Deactivation of lipase at gas–liquid interface in stirred vessel

• Published in: Chemical engineering science Vol. 56; no. 11; pp. 3401 - 3408
• Main Authors: Mohanty, Madalasa, Ghadge, R.S, Patil, N.S, Sawant, S.B, Joshi, J.B, Deshpande, A.V
• Format: Journal Article
• Language: English
• Published: Oxford Elsevier Ltd 01.06.2001; Elsevier
• Subjects: Biological and medical sciences; Biotechnology; Enzyme engineering; Fundamental and applied biological sciences. Psychology; Methods. Procedures. Technologies; Miscellaneous; Gas liquid interface; Agitation; Deactivation; Enzyme; Triacylglycerol lipase; Esterases; Velocity; Optimization; Carboxylic ester hydrolases; Ethylene oxide polymer; Bioreactor; Concentration effect; Production; Hydrolases; Kinetics
• ISSN: 0009-2509; 1873-4405
• DOI: 10.1016/S0009-2509(01)00020-3

Deactivation of a lipase was investigated in a stirred vessel using two types of impellers, namely, six-bladed down-flow turbine and six-bladed straight turbine. The impeller speed was varied over the range of 16.67– 33.33 rps with corresponding variation of the power consumption per unit volume from 1 to 70 kW/m 3 . Effect of enzyme concentration on the deactivation, under otherwise identical conditions, was also investigated. The enzyme underwent negligible deactivation in the absence of air–water interface. In the presence of the interface and for lower enzyme concentration, it showed first order deactivation.
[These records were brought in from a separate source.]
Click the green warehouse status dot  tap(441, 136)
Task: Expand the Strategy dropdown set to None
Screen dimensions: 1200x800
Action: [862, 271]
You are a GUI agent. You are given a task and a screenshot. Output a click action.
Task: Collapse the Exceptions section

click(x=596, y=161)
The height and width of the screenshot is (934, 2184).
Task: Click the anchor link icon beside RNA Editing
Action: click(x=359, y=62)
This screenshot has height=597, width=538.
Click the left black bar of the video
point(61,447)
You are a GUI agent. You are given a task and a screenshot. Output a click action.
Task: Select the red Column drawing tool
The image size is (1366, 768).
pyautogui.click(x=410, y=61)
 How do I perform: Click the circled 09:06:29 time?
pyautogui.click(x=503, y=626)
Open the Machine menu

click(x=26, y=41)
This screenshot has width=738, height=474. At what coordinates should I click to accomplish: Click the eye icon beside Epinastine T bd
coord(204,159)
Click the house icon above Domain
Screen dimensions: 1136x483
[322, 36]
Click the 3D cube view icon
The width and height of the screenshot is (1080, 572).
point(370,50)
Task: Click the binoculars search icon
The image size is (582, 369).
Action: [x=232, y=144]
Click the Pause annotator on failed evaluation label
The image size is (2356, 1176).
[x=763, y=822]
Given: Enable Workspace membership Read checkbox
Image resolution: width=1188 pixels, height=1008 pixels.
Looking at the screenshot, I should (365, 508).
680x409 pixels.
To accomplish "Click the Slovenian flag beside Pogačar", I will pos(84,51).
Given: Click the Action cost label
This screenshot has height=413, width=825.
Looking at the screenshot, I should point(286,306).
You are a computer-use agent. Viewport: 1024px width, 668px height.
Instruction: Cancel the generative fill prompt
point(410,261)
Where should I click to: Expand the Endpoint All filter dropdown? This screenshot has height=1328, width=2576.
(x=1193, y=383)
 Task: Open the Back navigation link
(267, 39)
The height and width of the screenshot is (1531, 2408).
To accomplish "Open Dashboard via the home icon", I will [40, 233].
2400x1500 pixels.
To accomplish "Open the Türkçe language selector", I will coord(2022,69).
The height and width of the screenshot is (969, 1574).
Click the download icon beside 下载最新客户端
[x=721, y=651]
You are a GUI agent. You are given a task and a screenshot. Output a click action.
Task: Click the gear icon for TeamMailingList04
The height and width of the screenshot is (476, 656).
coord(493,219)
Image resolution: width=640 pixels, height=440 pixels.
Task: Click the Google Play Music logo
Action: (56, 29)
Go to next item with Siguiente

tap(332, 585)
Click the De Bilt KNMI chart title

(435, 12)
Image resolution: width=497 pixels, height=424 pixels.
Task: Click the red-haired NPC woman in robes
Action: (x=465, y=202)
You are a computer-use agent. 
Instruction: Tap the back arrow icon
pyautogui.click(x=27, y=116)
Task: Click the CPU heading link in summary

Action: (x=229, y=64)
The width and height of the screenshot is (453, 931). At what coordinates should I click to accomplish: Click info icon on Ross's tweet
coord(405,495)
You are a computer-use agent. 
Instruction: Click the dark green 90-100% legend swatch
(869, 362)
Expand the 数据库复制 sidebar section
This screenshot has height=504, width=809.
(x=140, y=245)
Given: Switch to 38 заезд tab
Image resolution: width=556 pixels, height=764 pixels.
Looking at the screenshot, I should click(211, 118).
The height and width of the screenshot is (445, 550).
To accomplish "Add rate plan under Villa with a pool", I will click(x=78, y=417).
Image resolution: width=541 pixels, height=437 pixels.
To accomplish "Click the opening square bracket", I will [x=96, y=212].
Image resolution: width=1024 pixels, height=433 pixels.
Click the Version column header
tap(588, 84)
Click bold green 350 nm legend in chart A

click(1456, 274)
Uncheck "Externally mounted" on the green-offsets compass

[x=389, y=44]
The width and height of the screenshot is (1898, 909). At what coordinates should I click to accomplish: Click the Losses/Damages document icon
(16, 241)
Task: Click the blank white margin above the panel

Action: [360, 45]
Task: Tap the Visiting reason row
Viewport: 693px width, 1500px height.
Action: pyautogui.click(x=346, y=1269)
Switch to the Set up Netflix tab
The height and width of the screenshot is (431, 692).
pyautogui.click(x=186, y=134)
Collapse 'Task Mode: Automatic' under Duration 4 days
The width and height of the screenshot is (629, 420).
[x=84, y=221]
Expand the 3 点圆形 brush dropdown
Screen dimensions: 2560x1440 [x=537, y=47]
The first order deactivation constant was well correlated with the power consumption per unit volume and the gas hold-up. The rate of enzyme deactivation was decreased by the addition of polyethylene glycol into the enzyme solution. Steady-state fluorescence studies were also done on the lipase during its deactivation. Based on this investigation, a strategy has been suggested for the improvements in the yield of enzymes in commercial production.